Let’s move on to alcohol use.  The percentage of current drinkers among males declined from 60.5 percent in 1994 to 61.1 percent in 2002 and 53.2 percent in 2013.  Among females, the figures were 16 percent in 1994, 23.6 percent in 1997 and a slight decline to 21 percent in 2013.   The gender gap between males and females is narrower for drinking than for smoking.

We need to pay more attention to alcohol use among young Filipino women because drinking can increase risks around sexual behavior due to impaired judgement.  Back in 1995, I worked with psychology professor Theresa Batangan on a project looking at young Filipinos’ sexuality in Manila and Iloilo, and we had many interviews where both males and females talked about how alcohol made it “easier” to ask for, or give, sex.

ENTRIES SUPPLIED:
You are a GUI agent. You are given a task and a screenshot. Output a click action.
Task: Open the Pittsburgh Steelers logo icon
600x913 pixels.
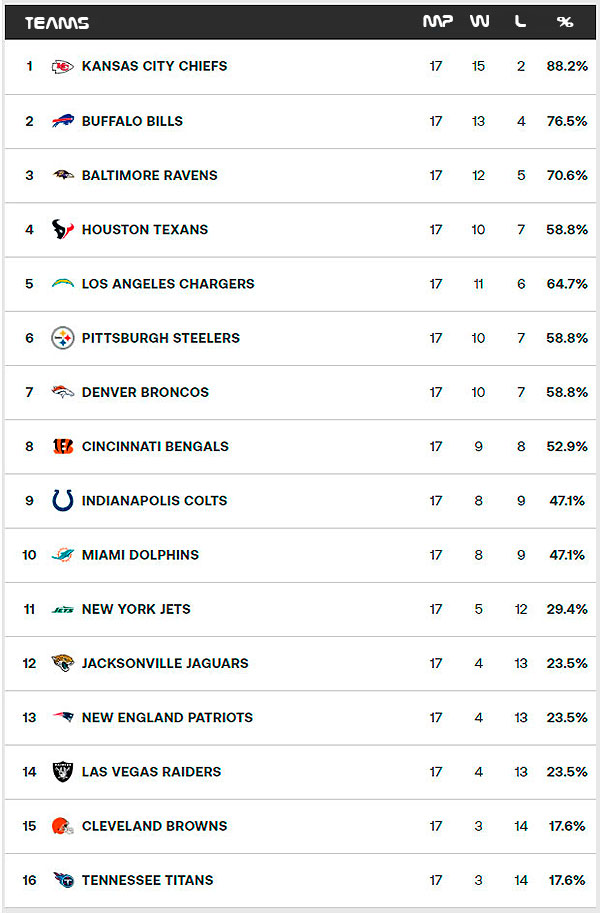(x=63, y=338)
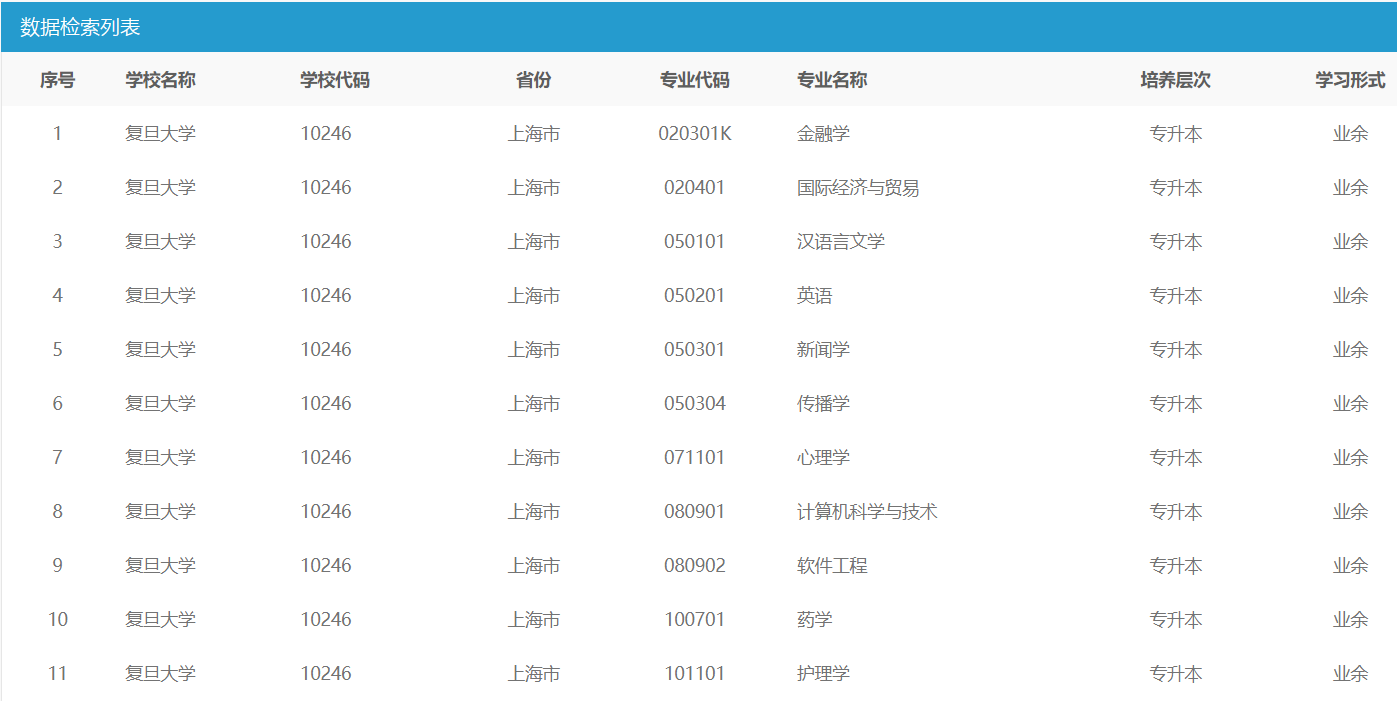The width and height of the screenshot is (1397, 701).
Task: Click the 培养层次 column header
Action: tap(1175, 80)
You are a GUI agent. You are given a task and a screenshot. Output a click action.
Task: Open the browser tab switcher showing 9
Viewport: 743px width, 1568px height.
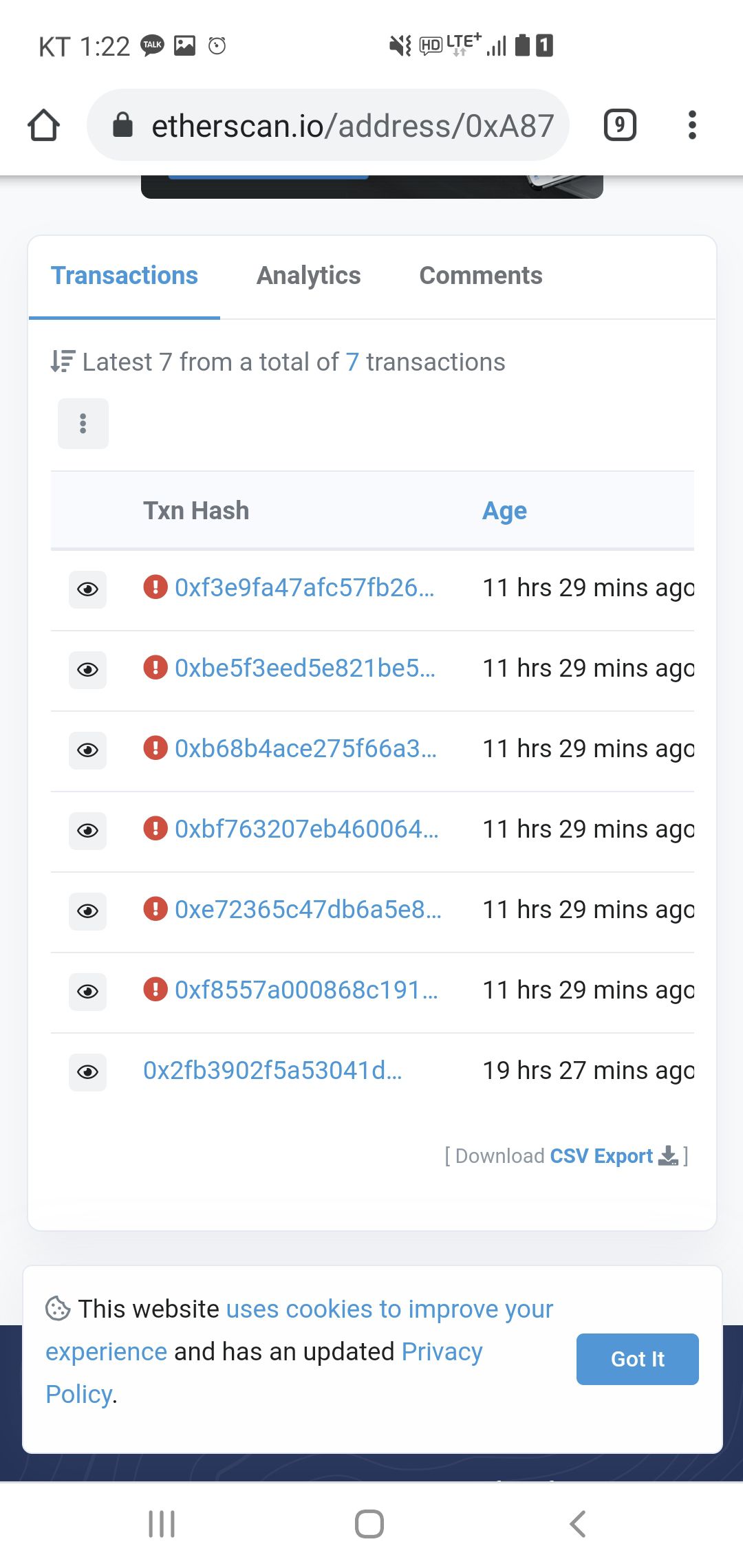(620, 125)
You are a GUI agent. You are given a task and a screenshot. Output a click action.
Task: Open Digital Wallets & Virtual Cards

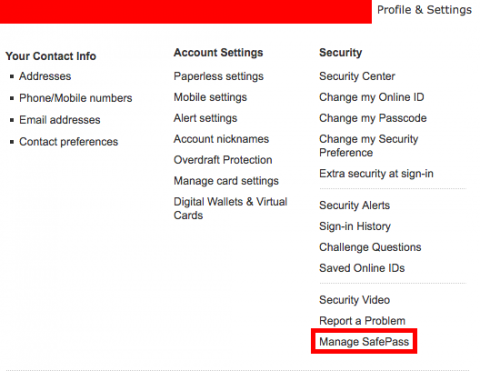pos(230,208)
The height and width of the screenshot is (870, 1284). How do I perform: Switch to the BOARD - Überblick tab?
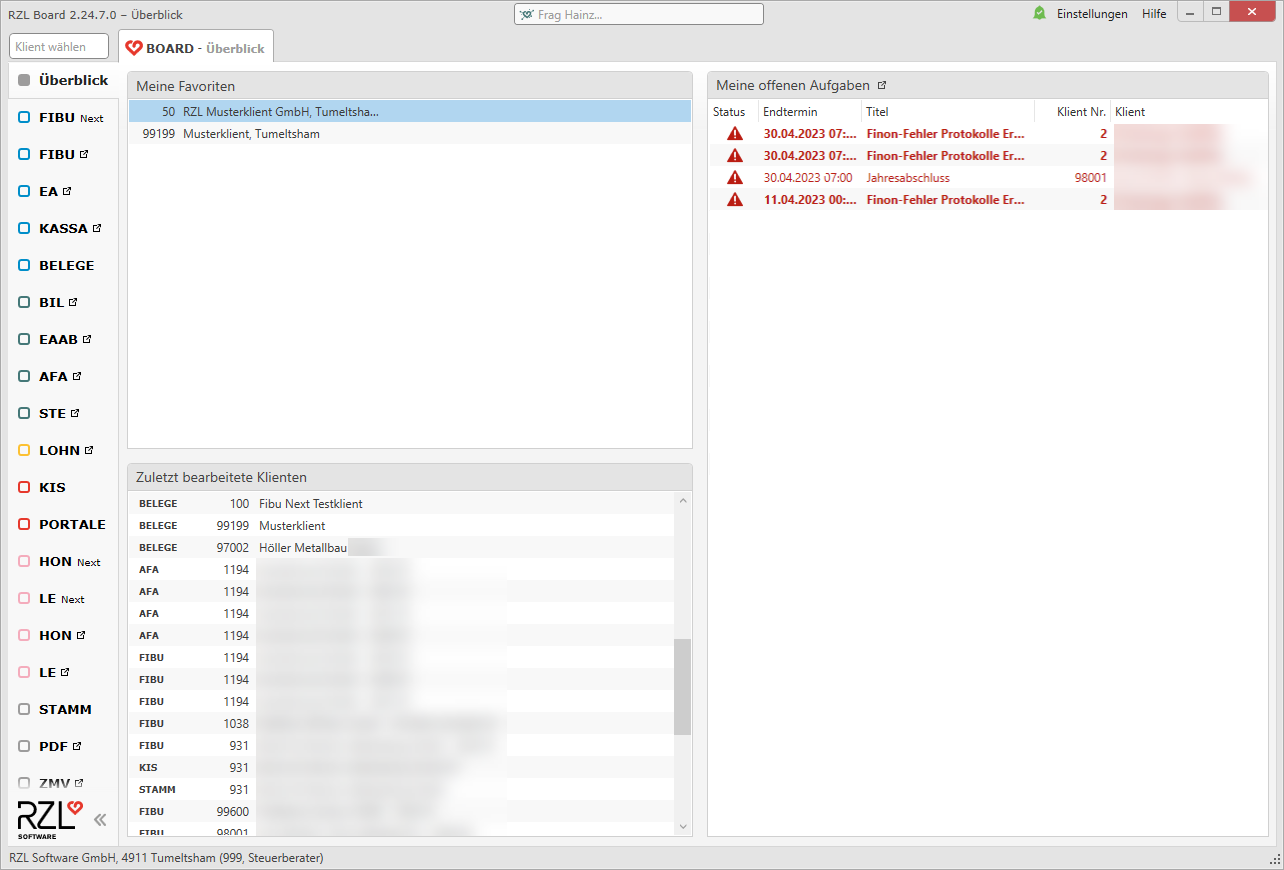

DIRECTIONS:
(a) Quote the passage on alcohol use, the stretch from "Let’s move on" through "than for smoking.".
(b) Pick up the passage on alcohol use among Filipinos where it ends and write what comes next.
You won't need the listing.

RESULTS OF THE EXERCISE:
(a)
Let’s move on to alcohol use.  The percentage of current drinkers among males declined from 60.5 percent in 1994 to 61.1 percent in 2002 and 53.2 percent in 2013.  Among females, the figures were 16 percent in 1994, 23.6 percent in 1997 and a slight decline to 21 percent in 2013.   The gender gap between males and females is narrower for drinking than for smoking.

(b)
In the 2013 YAFS, researchers also asked current drinkers, for the first time, if they had ever taken alcohol to the point of passing out, and those who said yes were 18.4 percent of males and 5 percent of females. I will discuss binge drinking in a future column, but you can imagine what can happen when a young girl passes out while drinking.

Liberated?

We come now to premarital sex, where the gender gap is narrowing very dramatically.  In 1994, 26.1 percent of males reported having had premarital sex.  This increased to 31.2 percent in 2002 and 35.5 percent in 2013.  Among females, the figures were 10.2 percent in 1994, increasing to 16 percent in 2002 and to 28.7 percent in 2013.

Some of my non-social-scientist friends commented that the gap probably never existed, asking how could such a situation come to pass where 26 percent of males and only 10 percent of females were shown to have had premarital sex (as in 1994).

There are a number of possible explanations.

First, it is well-known among social science researchers worldwide that males tend to overreport sexual behavior as part of their macho bragging, and females tend to underreport because of social norms around female chastity.  No doubt, females may be more willing now to report premarital sex, and that itself is an indicator of social change.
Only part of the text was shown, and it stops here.